Exercise materials Block Start

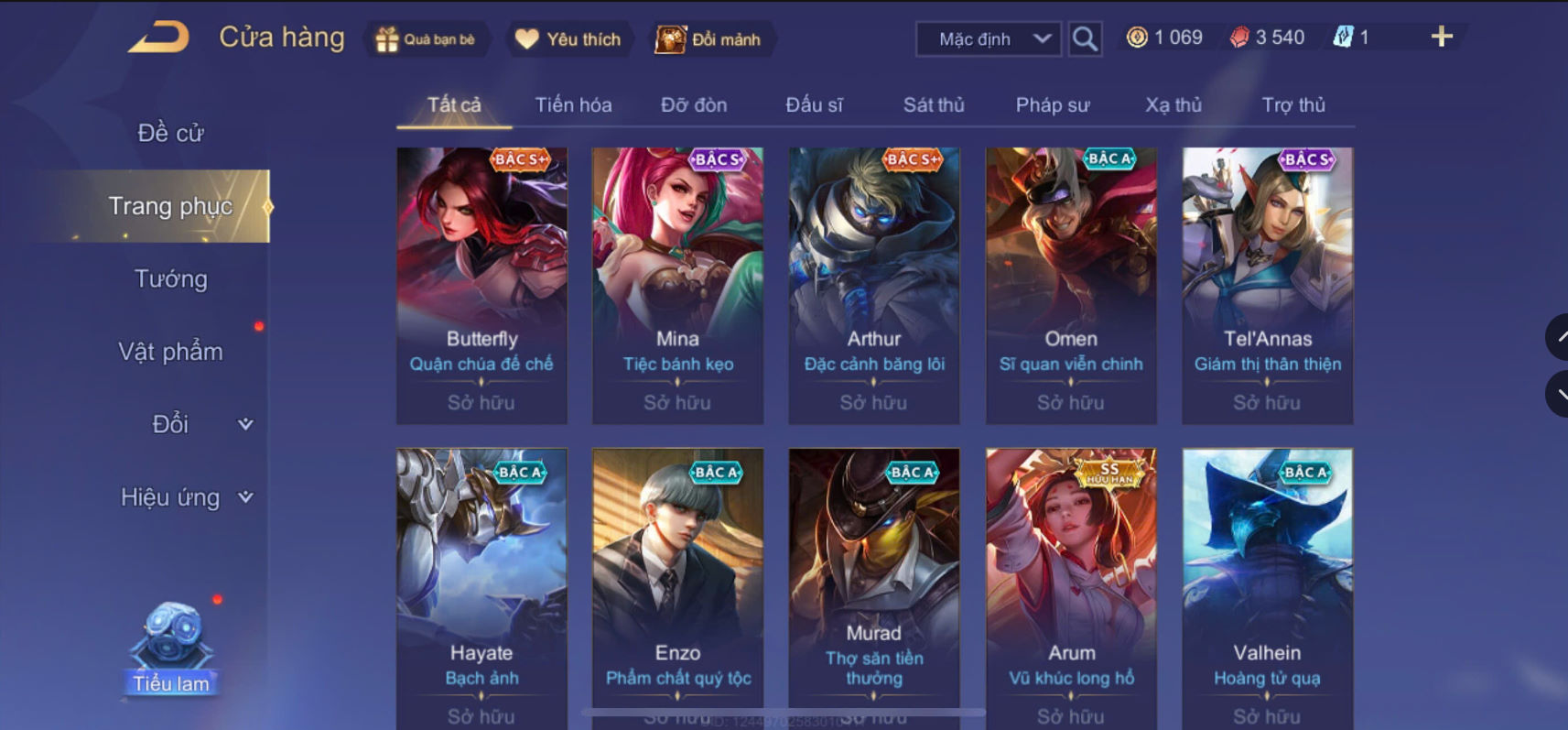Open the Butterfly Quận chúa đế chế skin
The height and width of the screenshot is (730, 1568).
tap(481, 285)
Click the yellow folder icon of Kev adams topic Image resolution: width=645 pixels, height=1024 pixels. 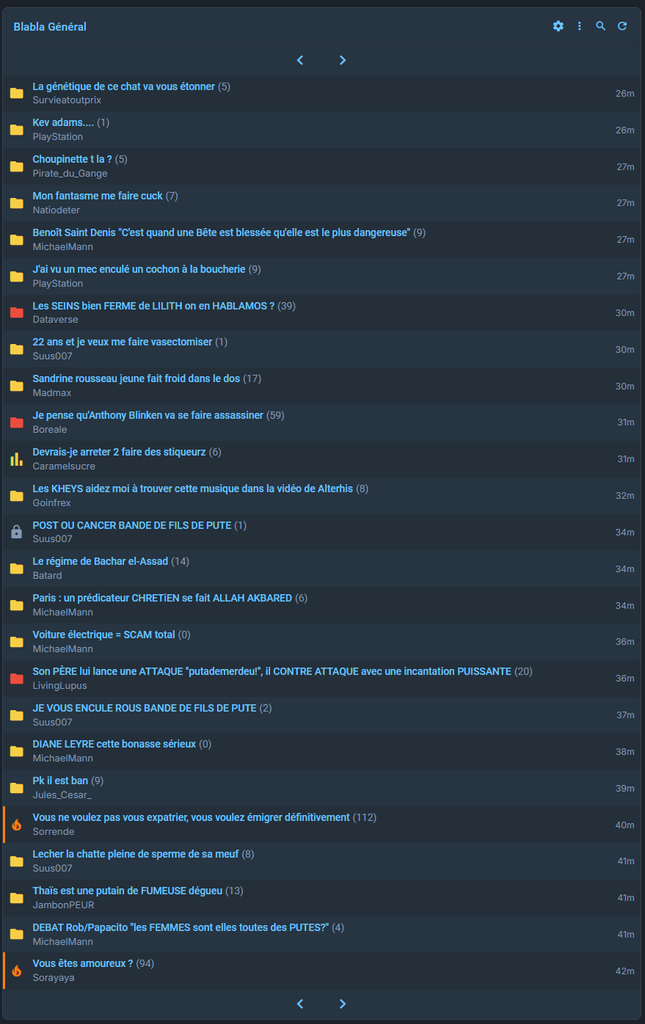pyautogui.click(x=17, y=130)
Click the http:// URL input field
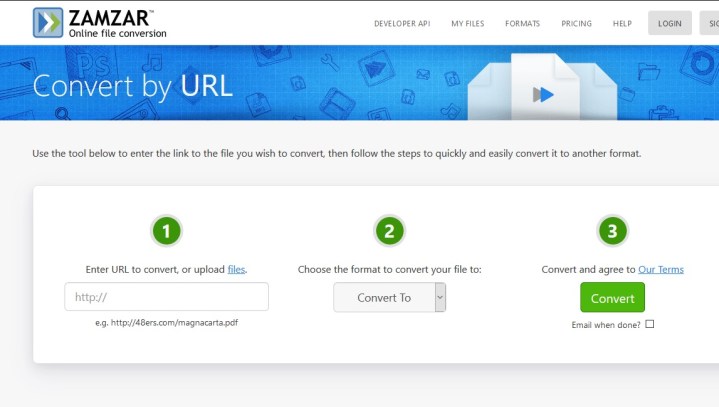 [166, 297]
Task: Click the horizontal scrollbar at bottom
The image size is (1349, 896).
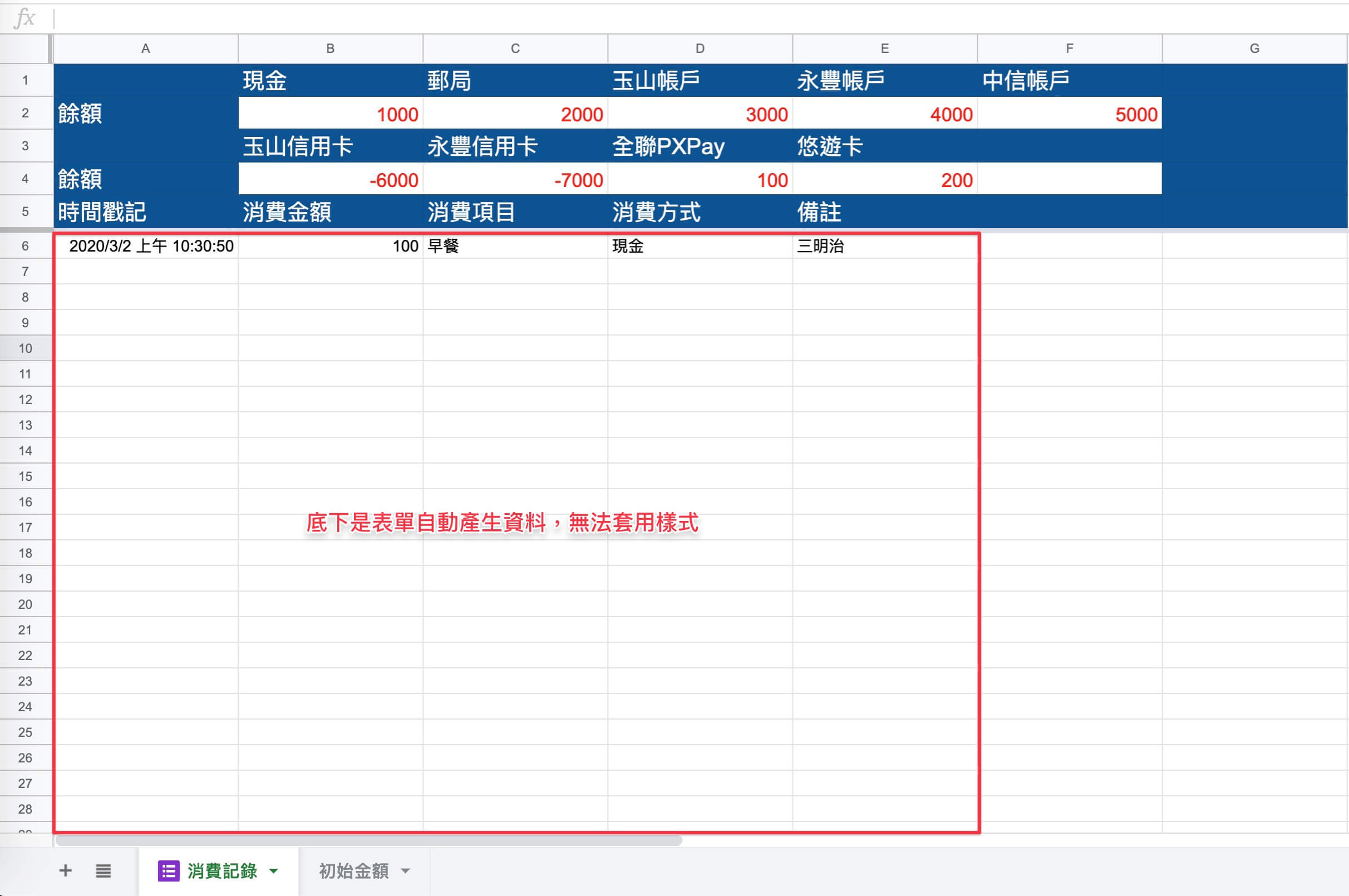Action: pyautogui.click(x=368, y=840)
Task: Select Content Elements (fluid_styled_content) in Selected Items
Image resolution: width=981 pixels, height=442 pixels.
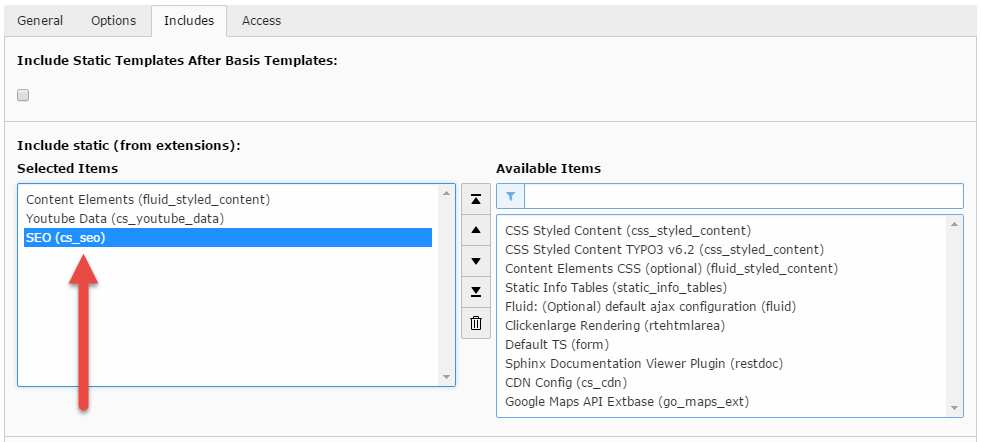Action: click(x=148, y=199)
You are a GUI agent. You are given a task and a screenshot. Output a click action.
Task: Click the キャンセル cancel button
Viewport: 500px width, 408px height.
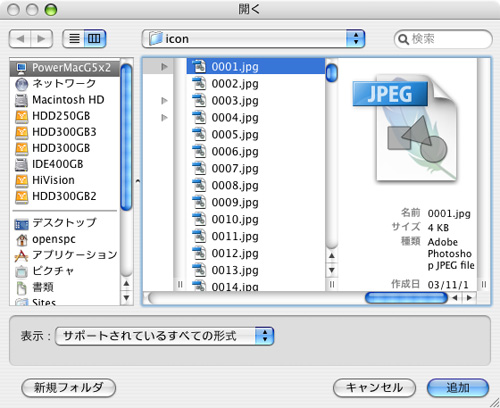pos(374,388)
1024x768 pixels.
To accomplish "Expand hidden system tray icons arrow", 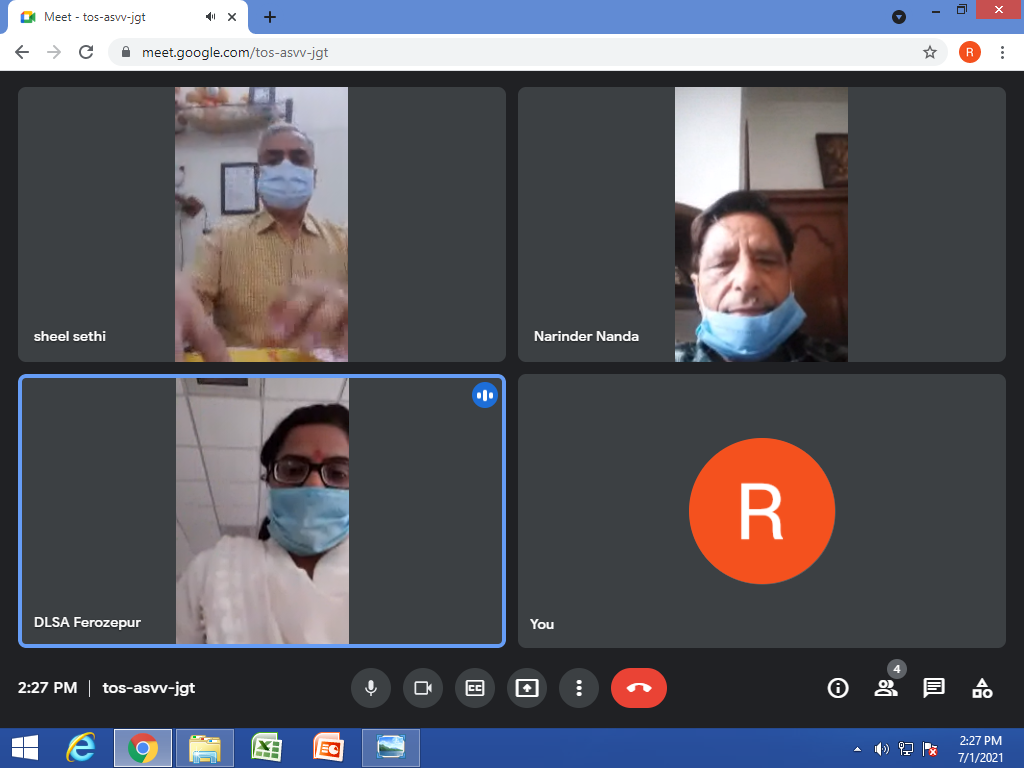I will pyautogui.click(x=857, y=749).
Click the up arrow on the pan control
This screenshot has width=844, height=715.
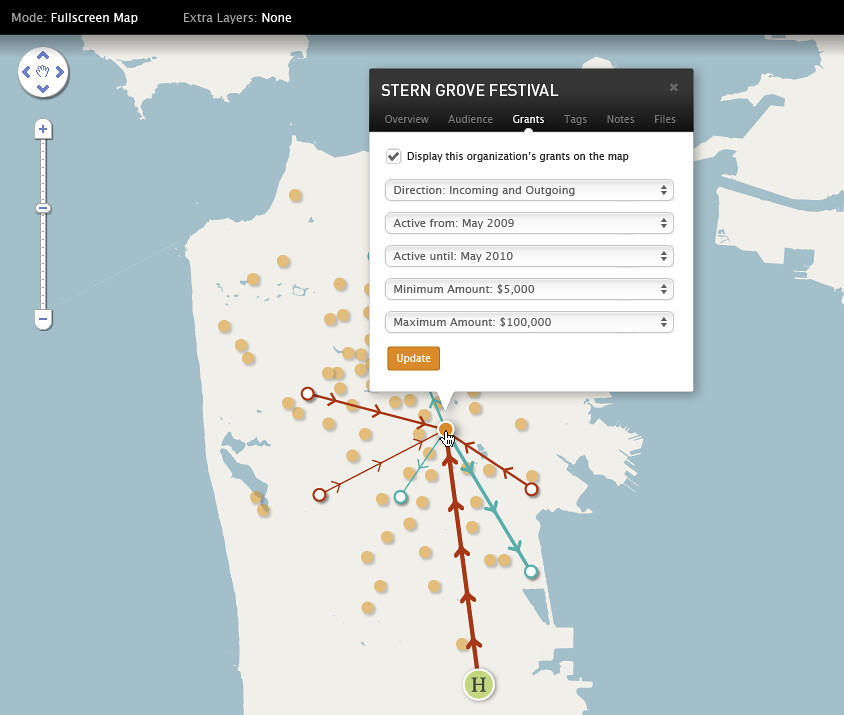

Exercise materials Block End

*Task requirements*.
Your task is to copy only the lines above starting at the one containing "Task: Select Content" and ending at the one containing "1024x768 pixels.". Copy them exactly, both ends included, and omit the pictures.

*Exercise response*.
Task: Select Content Elements (fluid_styled_content) in Selected Items
Image resolution: width=981 pixels, height=442 pixels.
Action: click(x=148, y=199)
You are a GUI agent. You are given a task and a screenshot. Output a click action.
Task: Click the キャンセル cancel button
Viewport: 500px width, 408px height.
pos(374,388)
1024x768 pixels.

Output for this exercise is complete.